> Your instructions: Which people are mentioned by name in the interview excerpt below?

There's no success like failure, and failure's no success at all.
I don't care if people put me down for what I say, but society sets a standard of living for you, and they create rules and record books . . . they force you to live by them. It's almost like being psychotic. It's like, if you can take a couple of pills and just cool it, that kind of life becomes a lot more exciting than going out and working and grooving. So they put you in a hospital and every day you stay in. That's why people go in the mental hospitals and very rarely get out, because they dig it. It becomes easier than to go out and face society with the cabs and the horns, and the people. They make it almost impossible for you to want to get out of there.

The underground sort of does the same thing. They get your standards all twisted–like the Los Angeles Times ignores your standards. It's almost like the people running the underground press must be a lot of frustrated people; a lot of them who really want to be important, like agents want to be actors, musicians' agents want to be drummers, etc.

Are you apprehensive at all about what's goin' to happen and how your stuff is going to be received?
If I say yes, then I'm frightened. If I say no, that means that I'm very cocksure of myself. I'm cocksure of myself to the extent that I know I can make hit records. I don't worry about that. I'm apprehensive about certain people who don't have any standards but drug standards, really. If they're loaded at one time, my record will sound great; if they're not loaded, it may sound bad. I'm apprenhensive about the kind of things that people expect. I mean, they don't really want hit records.

Let's face it. It's nice to see somebody on top get the shit beat out of them. That's why I stayed away for a long time, so I'll come back almost like a newcomer, because I mean, that's why everybody hates Cassius Clay; he's a very cocky son of a bitch. You want to punch him in the nose, but that's really great when you can scare the shit out of your opponents by your cockiness.

I'm apprehensive only to the extent that I don't know how to lose yet; I don't know how to say "fuck it" about my art. I get too involved. See, I could just cool it, I mean, somebody's got to come in second . . . but it's guys like Bill Gavin that make me nervous. Those are the guys that get me uptight. And so I have to say, "Fuck that guy; who cares. I'll kill 'em, I'll stomp him." And it's true. It's just that I haven't gotten over it yet, you know.

I'm still involved with why "River Deep" wasn't a hit, and what the fuck was . . . and am I that hated? Am I too paranoid? You know, you can antagonize people if they think you're not human, if you say, "Aw fuck, I ain't afraid." A lot of people will get very angry at that; disc jockeys in particular.

Herbie calls me in sometimes and says "Listen to this": I mean he played me that thing "A Taste of Honey." My engineer Larry Levine won best record of the year production for that record at NARAS, but never won with me on anything – was never even nominated! The only thing we were nominated for was the thunder in "Walkin' in the Rain."

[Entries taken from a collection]
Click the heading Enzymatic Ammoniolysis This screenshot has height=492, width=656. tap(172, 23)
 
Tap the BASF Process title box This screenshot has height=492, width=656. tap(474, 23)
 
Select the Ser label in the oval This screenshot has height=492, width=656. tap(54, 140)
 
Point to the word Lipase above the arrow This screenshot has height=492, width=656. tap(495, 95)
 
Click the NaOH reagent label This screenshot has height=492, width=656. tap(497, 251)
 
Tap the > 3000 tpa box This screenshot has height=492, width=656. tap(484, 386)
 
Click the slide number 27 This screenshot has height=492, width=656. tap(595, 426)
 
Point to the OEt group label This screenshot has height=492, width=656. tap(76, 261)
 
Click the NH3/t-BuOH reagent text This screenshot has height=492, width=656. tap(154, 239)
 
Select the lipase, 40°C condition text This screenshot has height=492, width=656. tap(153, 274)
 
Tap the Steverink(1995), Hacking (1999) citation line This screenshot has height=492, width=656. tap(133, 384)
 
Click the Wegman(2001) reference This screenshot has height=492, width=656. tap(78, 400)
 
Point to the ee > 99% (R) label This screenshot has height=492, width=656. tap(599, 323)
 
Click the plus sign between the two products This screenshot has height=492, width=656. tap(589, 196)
* * *
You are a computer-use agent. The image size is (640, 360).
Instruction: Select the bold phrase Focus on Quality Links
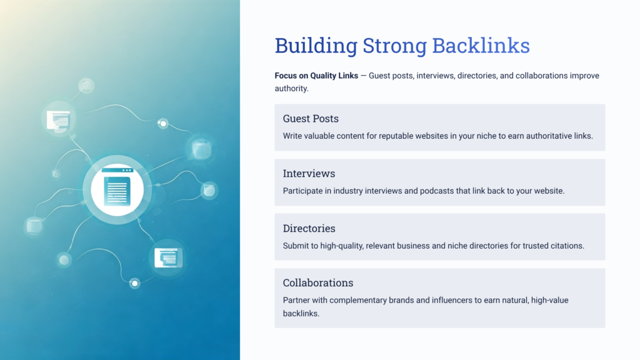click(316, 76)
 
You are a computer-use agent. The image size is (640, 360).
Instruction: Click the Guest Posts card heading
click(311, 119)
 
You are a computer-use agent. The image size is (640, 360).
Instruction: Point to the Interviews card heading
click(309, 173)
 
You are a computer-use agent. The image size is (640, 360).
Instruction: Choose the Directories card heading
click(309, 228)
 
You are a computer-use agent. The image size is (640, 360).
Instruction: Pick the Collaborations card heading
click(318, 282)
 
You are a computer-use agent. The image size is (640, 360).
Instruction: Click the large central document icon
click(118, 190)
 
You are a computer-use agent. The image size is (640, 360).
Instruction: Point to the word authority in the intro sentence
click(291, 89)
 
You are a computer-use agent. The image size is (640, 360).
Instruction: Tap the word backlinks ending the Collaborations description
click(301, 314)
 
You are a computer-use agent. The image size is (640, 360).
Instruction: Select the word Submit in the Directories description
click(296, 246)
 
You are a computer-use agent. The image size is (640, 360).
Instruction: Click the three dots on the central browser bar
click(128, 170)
...
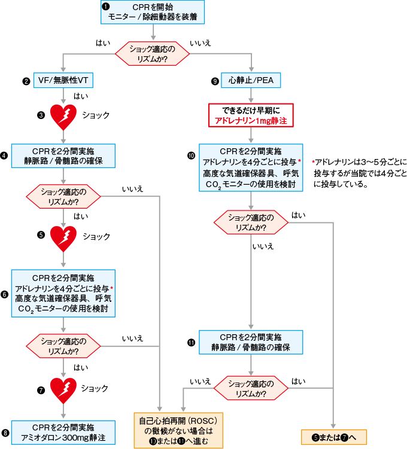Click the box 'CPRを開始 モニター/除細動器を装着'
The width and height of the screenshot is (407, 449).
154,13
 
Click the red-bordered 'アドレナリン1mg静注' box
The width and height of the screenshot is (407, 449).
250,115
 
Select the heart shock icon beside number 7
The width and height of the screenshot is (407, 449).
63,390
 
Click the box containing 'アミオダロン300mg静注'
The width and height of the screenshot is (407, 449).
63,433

> Answer space: Cassius Clay, Bill Gavin, Herbie, Larry Levine